Solche Stichproben zeigen: KI-Anwendungen und ihre Sicherheitsmechanismen sind vor allem für die kaufkräftigen Märkte im Westen zugeschnitten. Tragen sie jedoch zur politischen Instabilität bei, ist das auf Dauer schlecht fürs Geschäft! Deshalb sollten die großen Tech-Firmen ein großes Interesse an sicherer KI haben – auch in Afrika!
Europa verlässt sich auf Gesetze, Afrika auf Communities
Was tun gegen KI-Desinformation? Europa hat dazu eine Antwort: Gesetze! Der Digital Services Act (DSA) oder das KI-Gesetz der EU stechen dabei heraus. Beide sollen Deepfakes und KI-Desinformation verhindern – durch Zugang zu den Plattformen-Daten, durch Löschungen und Kennzeichnungen. Bislang funktioniert das mehr schlecht als recht, trotzdem wird sich darauf verlassen.
Einheitliche Gesetzgebung ist auf dem afrikanischen Kontinent, mit seinem Mix aus jungen, fragilen Demokratien, Konflikten und Diktaturen jedoch in naher Zukunft unwahrscheinlich. In vielen Ländern gehen daher zum Beispiel Graswurzel-Initiativen Probleme wie KI-Desinformation an, organisieren Bildungsseminare oder bauen eigene Plattformen und Webseiten, auf denen Inhalte gemeldet und überprüft werden.

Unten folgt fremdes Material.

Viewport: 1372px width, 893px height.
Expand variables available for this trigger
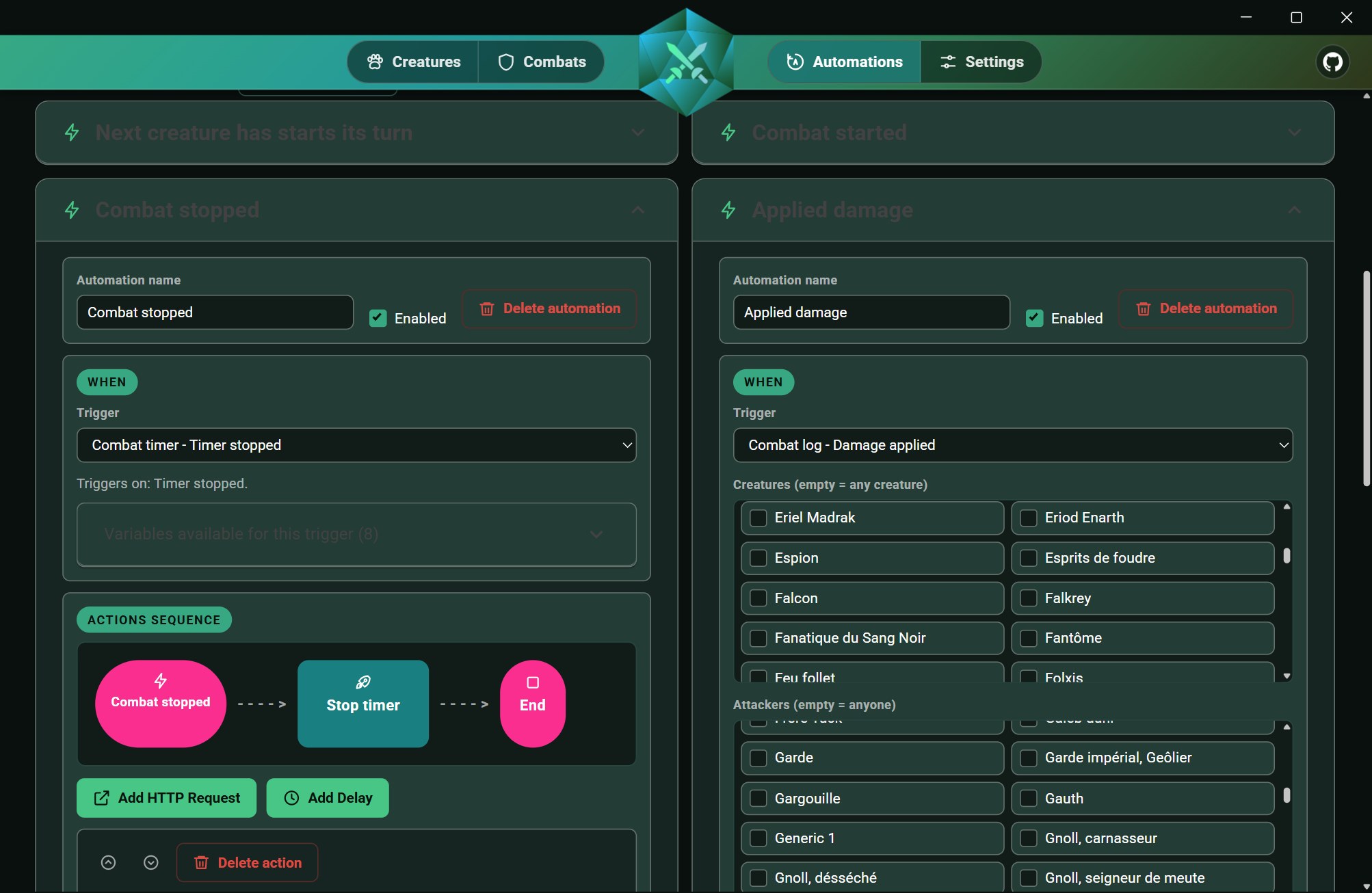point(356,534)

So zum Beispiel Real411 vor der Wahl in Südafrika oder Organisationen wie Africa Check und Code for Africa, die bei ihren Projekten auf dem Kontinent vom Medienprogramm der KAS unterstützt werden.
Und wie ist das nun mit den Wahlen?
Die Bundestagswahl 2025 hat KI sicher nicht entschieden. Doch hat KI-Desinformation schon einmal Wahlen beeinflusst? Darauf gibt unsere Studie eine klare Antwort: Ja (aber anders als erwartet). In fünf Fällen – vier davon in Europa – hat KI-Desinformation definitiv einen Unterschied gemacht. Während der Wahlen in Moldau und Georgien letztes Jahr setzten Russland, prorussische Parteien, Medien und Trolle unter anderem Deepfakes, KI-Bots, Bilder und automatisch generierte Posts ein. Mal waren es KI-generierte Saunabilder von Ministern, mal Deepfake-Videos, in denen Präsidentin Maia Sandu traditionelle Volksgetränke verbot. Doch trotz dieser Dauerbeschallung gewann das pro-westliche Lager die Wahlen hauchdünn; nicht so in Georgien, wo ebenfalls Deepfakes über Präsidentin Salome Surabischwili kursierten.
In beiden Ländern hatte KI-Desinformation definitiv Einfluss, aber entschied nicht für sich alleine die Wahlen. In Rumänien hingegen annullierte das Verfassungsgericht die erste Runde der Präsidentschaftswahlen, weil russische Hacker Wahlinfrastruktur angriffen und Bots und Influencer auf TikTok derart massiv auf den Algorithmus einschlugen, dass Inhalt zugunsten des rechtspopulistischen Kandidaten bevorzugt wurde. Dass dies alleine für seinen Sieg ausschlaggebend war, hat allerdings bis heute niemand bewiesen. Schon 2023 sorgte ein Deepfake auf Facebook kurz vor dem Wahltag in der Slowakei dafür, dass zumindest einige Prozent der Wähler sich kurzfristig umentschieden. Und in der Türkei zog ein Präsidentschaftskandidat gleich ganz zurück, nachdem ein Deepfake-Pornovideo von ihm kursiert war.
Der wichtigste Fall jedoch ereignete sich im November 2024 in Mauritius: Dort lag die amtierende Regierung zwei Wochen vor der Wahl in Umfragen mit fast 70 Prozent vorne. Dann versuchte sie zehn Tage vor der Wahl Social Media abzuschalten, weil dort gefährliche Deepfakes über korrupte Praktiken und Überwachung von Politikern und Journalisten verbreitet würden. Doch das war glatt gelogen, die geleakten Mitschnitte waren keine KI-Fakes, damit wollte die Regierung nur ablenken. Ein Argument, dass immer mehr Politiker, Unternehmen und Anwälte einsetzen: Wenn die Information nachteilig ist, einfach mal behaupten, es sei ein Deepfake. Für die Regierung in Mauritius ging das jedoch nach hinten los: Massenproteste folgten, Social Media war nach drei Tagen wieder erreichbar und die Regierung verlor die Wahl. Immerhin ein Grund zur Hoffnung.